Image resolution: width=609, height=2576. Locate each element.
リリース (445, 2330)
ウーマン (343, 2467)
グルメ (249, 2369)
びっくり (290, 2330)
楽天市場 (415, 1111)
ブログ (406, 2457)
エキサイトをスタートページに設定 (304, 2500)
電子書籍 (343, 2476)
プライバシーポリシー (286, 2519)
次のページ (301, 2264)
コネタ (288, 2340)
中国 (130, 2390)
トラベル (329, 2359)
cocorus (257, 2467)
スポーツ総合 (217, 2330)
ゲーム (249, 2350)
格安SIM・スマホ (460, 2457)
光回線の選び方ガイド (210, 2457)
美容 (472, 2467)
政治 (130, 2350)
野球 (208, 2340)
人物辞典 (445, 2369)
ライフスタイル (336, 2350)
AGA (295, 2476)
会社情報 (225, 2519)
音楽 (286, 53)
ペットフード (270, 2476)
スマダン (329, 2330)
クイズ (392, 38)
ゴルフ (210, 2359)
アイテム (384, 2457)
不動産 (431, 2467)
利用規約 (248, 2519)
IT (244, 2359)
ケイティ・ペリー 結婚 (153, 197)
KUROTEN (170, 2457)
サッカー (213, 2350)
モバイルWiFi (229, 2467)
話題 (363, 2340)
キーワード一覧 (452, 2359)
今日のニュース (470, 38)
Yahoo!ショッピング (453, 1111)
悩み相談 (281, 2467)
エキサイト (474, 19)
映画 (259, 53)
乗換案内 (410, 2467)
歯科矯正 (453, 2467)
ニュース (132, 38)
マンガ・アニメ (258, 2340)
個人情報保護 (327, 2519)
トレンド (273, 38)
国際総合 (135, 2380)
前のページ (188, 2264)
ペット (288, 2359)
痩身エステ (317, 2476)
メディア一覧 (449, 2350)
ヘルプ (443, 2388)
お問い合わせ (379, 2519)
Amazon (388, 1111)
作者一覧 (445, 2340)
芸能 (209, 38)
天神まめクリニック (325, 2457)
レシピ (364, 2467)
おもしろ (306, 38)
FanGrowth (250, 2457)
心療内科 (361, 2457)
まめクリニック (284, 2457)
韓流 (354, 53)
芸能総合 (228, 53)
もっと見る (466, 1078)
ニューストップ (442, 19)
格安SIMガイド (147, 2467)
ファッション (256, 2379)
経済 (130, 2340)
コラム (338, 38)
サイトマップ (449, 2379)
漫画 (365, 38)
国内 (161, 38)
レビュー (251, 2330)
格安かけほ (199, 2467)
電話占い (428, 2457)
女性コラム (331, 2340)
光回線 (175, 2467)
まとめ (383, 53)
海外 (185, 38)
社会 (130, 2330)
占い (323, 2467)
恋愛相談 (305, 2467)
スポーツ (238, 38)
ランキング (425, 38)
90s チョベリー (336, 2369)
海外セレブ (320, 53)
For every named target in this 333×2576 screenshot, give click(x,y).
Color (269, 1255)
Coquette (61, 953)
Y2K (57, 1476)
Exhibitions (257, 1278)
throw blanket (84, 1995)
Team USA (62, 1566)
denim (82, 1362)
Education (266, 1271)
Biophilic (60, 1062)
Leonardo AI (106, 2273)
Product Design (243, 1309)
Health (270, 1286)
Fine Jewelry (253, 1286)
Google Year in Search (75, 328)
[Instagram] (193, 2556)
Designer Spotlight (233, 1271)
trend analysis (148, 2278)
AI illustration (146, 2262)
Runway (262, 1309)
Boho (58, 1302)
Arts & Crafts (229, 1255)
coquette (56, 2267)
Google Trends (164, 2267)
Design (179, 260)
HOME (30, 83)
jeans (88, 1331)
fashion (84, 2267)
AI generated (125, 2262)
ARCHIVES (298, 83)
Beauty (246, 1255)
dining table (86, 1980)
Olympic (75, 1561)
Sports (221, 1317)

+ + + +

_Instructions for the task_
Exactly as shown above, return every record.

_Task result_
Image resolution: width=609, height=2576. Locate each element.
リリース (445, 2330)
ウーマン (343, 2467)
グルメ (249, 2369)
びっくり (290, 2330)
楽天市場 (415, 1111)
ブログ (406, 2457)
エキサイトをスタートページに設定 (304, 2500)
電子書籍 (343, 2476)
プライバシーポリシー (286, 2519)
次のページ (301, 2264)
コネタ (288, 2340)
中国 (130, 2390)
トラベル (329, 2359)
cocorus (257, 2467)
スポーツ総合 (217, 2330)
ゲーム (249, 2350)
格安SIM・スマホ (460, 2457)
光回線の選び方ガイド (210, 2457)
美容 (472, 2467)
政治 (130, 2350)
野球 (208, 2340)
人物辞典 (445, 2369)
ライフスタイル (336, 2350)
AGA (295, 2476)
会社情報 (225, 2519)
音楽 (286, 53)
ペットフード (270, 2476)
スマダン (329, 2330)
クイズ (392, 38)
ゴルフ (210, 2359)
アイテム (384, 2457)
不動産 (431, 2467)
利用規約 (248, 2519)
IT (244, 2359)
ケイティ・ペリー 結婚 (153, 197)
KUROTEN (170, 2457)
サッカー (213, 2350)
モバイルWiFi (229, 2467)
話題 (363, 2340)
キーワード一覧 (452, 2359)
今日のニュース (470, 38)
Yahoo!ショッピング (453, 1111)
悩み相談 (281, 2467)
エキサイト (474, 19)
映画 (259, 53)
乗換案内 (410, 2467)
歯科矯正 (453, 2467)
ニュース (132, 38)
マンガ・アニメ (258, 2340)
個人情報保護 (327, 2519)
トレンド (273, 38)
国際総合 (135, 2380)
前のページ (188, 2264)
ペット (288, 2359)
痩身エステ (317, 2476)
メディア一覧 (449, 2350)
ヘルプ (443, 2388)
お問い合わせ (379, 2519)
Amazon (388, 1111)
作者一覧 (445, 2340)
芸能 (209, 38)
天神まめクリニック (325, 2457)
レシピ (364, 2467)
おもしろ (306, 38)
FanGrowth (250, 2457)
心療内科 (361, 2457)
まめクリニック (284, 2457)
韓流 (354, 53)
芸能総合 (228, 53)
もっと見る (466, 1078)
ニューストップ (442, 19)
格安SIMガイド (147, 2467)
ファッション (256, 2379)
経済 (130, 2340)
コラム (338, 38)
サイトマップ (449, 2379)
漫画 (365, 38)
国内 (161, 38)
レビュー (251, 2330)
格安かけほ (199, 2467)
電話占い (428, 2457)
女性コラム (331, 2340)
光回線 (175, 2467)
まとめ (383, 53)
海外 (185, 38)
社会 (130, 2330)
占い (323, 2467)
恋愛相談 (305, 2467)
スポーツ (238, 38)
ランキング (425, 38)
90s チョベリー (336, 2369)
海外セレブ (320, 53)
For every named target in this 333×2576 screenshot, give click(x,y).
Color (269, 1255)
Coquette (61, 953)
Y2K (57, 1476)
Exhibitions (257, 1278)
throw blanket (84, 1995)
Team USA (62, 1566)
denim (82, 1362)
Education (266, 1271)
Biophilic (60, 1062)
Leonardo AI (106, 2273)
Product Design (243, 1309)
Health (270, 1286)
Fine Jewelry (253, 1286)
Google Year in Search (75, 328)
[Instagram] (193, 2556)
Designer Spotlight (233, 1271)
trend analysis (148, 2278)
AI illustration (146, 2262)
Runway (262, 1309)
Boho (58, 1302)
Arts & Crafts (229, 1255)
coquette (56, 2267)
Google Trends (164, 2267)
Design (179, 260)
HOME (30, 83)
jeans (88, 1331)
fashion (84, 2267)
AI generated (125, 2262)
ARCHIVES (298, 83)
Beauty (246, 1255)
dining table (86, 1980)
Olympic (75, 1561)
Sports (221, 1317)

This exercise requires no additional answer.